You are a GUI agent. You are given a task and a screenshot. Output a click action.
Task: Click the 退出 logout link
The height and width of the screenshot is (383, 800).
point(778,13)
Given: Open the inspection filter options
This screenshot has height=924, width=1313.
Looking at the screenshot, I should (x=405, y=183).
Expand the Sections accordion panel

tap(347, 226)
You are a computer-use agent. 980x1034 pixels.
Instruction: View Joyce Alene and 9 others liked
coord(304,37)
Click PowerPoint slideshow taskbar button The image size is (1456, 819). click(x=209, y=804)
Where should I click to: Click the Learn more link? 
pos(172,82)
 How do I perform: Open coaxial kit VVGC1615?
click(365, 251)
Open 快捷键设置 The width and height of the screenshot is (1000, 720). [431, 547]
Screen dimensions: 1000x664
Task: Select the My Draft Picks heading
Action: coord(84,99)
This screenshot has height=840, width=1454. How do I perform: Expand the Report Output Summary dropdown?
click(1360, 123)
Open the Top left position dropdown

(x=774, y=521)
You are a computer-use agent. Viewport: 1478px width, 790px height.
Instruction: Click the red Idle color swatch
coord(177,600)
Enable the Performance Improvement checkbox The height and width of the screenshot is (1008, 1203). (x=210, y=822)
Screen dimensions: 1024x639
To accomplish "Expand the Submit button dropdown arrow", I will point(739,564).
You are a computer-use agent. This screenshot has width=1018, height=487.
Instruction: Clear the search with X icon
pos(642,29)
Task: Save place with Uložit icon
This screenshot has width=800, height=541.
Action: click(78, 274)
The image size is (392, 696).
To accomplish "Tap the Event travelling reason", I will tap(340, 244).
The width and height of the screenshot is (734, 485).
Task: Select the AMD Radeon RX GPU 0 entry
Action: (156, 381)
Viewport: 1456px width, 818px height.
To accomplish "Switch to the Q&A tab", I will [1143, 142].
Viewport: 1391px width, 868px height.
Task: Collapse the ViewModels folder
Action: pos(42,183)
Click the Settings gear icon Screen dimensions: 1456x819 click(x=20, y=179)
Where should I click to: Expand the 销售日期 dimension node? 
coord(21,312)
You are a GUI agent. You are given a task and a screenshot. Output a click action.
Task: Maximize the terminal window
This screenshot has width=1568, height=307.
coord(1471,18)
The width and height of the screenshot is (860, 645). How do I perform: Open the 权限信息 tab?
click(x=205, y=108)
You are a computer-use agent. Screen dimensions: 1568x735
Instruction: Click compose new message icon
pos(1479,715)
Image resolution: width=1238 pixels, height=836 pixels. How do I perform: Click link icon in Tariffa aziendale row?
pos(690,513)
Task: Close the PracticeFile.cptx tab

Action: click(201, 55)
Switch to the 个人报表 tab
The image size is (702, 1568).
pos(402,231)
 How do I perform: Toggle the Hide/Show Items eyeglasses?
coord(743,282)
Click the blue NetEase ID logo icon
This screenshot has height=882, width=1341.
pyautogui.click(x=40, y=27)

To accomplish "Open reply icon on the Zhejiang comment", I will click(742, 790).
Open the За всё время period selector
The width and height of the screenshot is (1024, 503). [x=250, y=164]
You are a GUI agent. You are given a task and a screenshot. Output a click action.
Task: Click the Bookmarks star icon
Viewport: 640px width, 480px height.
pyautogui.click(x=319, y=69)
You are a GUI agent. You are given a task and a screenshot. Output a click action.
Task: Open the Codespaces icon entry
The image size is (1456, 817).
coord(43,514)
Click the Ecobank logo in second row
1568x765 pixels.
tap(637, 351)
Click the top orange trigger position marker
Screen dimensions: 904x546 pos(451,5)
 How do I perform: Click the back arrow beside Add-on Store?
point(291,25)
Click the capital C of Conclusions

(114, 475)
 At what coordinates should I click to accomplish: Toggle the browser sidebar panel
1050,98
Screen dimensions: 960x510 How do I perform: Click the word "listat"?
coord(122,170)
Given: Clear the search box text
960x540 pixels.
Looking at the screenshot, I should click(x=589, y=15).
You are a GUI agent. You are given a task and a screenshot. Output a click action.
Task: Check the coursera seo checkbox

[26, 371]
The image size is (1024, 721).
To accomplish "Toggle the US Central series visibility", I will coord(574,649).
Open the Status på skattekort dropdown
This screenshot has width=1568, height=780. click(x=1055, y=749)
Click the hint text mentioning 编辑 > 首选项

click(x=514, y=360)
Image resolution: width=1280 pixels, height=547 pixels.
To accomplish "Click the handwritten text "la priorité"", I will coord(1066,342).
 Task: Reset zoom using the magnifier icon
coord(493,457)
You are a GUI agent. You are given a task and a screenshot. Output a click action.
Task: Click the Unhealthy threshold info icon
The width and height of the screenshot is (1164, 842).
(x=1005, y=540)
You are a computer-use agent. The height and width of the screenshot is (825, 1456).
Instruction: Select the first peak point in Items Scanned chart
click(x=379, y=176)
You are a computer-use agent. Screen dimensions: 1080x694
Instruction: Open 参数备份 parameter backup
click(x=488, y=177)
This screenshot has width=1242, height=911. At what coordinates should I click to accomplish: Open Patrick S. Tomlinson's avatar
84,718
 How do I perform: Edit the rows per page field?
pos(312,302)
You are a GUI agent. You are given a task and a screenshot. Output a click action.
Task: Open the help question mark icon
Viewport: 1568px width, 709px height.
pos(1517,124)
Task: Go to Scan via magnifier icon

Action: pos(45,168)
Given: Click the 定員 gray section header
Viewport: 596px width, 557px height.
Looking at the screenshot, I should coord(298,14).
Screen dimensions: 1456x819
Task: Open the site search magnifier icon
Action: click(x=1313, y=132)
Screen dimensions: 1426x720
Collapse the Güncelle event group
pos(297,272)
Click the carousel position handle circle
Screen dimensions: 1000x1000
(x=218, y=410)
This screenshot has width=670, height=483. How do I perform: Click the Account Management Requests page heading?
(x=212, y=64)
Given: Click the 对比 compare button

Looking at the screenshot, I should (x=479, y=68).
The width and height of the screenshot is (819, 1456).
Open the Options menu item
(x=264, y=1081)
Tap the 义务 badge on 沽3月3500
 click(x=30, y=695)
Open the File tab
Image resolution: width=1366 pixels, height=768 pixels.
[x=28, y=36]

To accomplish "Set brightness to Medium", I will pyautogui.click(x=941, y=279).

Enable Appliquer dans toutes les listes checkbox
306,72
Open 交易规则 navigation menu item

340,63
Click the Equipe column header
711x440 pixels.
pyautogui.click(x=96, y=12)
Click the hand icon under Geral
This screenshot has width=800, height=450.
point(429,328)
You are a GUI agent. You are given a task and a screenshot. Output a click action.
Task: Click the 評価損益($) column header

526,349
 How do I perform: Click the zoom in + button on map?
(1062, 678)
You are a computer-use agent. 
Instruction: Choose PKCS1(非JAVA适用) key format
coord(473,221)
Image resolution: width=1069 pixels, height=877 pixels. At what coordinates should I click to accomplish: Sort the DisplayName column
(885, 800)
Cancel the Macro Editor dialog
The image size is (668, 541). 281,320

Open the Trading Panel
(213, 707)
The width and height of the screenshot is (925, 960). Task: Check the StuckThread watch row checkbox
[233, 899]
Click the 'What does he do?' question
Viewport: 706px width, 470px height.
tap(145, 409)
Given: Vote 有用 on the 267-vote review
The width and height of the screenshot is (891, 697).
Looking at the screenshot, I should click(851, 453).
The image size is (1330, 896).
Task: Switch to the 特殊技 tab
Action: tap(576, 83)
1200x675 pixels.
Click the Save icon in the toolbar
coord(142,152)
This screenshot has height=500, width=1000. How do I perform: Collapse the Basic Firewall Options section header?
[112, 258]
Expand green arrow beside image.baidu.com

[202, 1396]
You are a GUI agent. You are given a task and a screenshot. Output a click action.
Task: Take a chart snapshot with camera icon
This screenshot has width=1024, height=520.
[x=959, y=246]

........

Stated exercise:
Echo the lines between the one holding "will pyautogui.click(x=941, y=279)." and the one holding "[202, 1396]", inclusive.

Full response:
To accomplish "Set brightness to Medium", I will pyautogui.click(x=941, y=279).

Enable Appliquer dans toutes les listes checkbox
306,72
Open 交易规则 navigation menu item

340,63
Click the Equipe column header
711x440 pixels.
pyautogui.click(x=96, y=12)
Click the hand icon under Geral
This screenshot has width=800, height=450.
point(429,328)
You are a GUI agent. You are given a task and a screenshot. Output a click action.
Task: Click the 評価損益($) column header

526,349
 How do I perform: Click the zoom in + button on map?
(1062, 678)
You are a computer-use agent. 
Instruction: Choose PKCS1(非JAVA适用) key format
coord(473,221)
Image resolution: width=1069 pixels, height=877 pixels. At what coordinates should I click to accomplish: Sort the DisplayName column
(885, 800)
Cancel the Macro Editor dialog
The image size is (668, 541). 281,320

Open the Trading Panel
(213, 707)
The width and height of the screenshot is (925, 960). Task: Check the StuckThread watch row checkbox
[233, 899]
Click the 'What does he do?' question
Viewport: 706px width, 470px height.
tap(145, 409)
Given: Vote 有用 on the 267-vote review
The width and height of the screenshot is (891, 697).
Looking at the screenshot, I should click(851, 453).
The image size is (1330, 896).
Task: Switch to the 特殊技 tab
Action: tap(576, 83)
1200x675 pixels.
Click the Save icon in the toolbar
coord(142,152)
This screenshot has height=500, width=1000. How do I perform: Collapse the Basic Firewall Options section header?
[112, 258]
Expand green arrow beside image.baidu.com

[202, 1396]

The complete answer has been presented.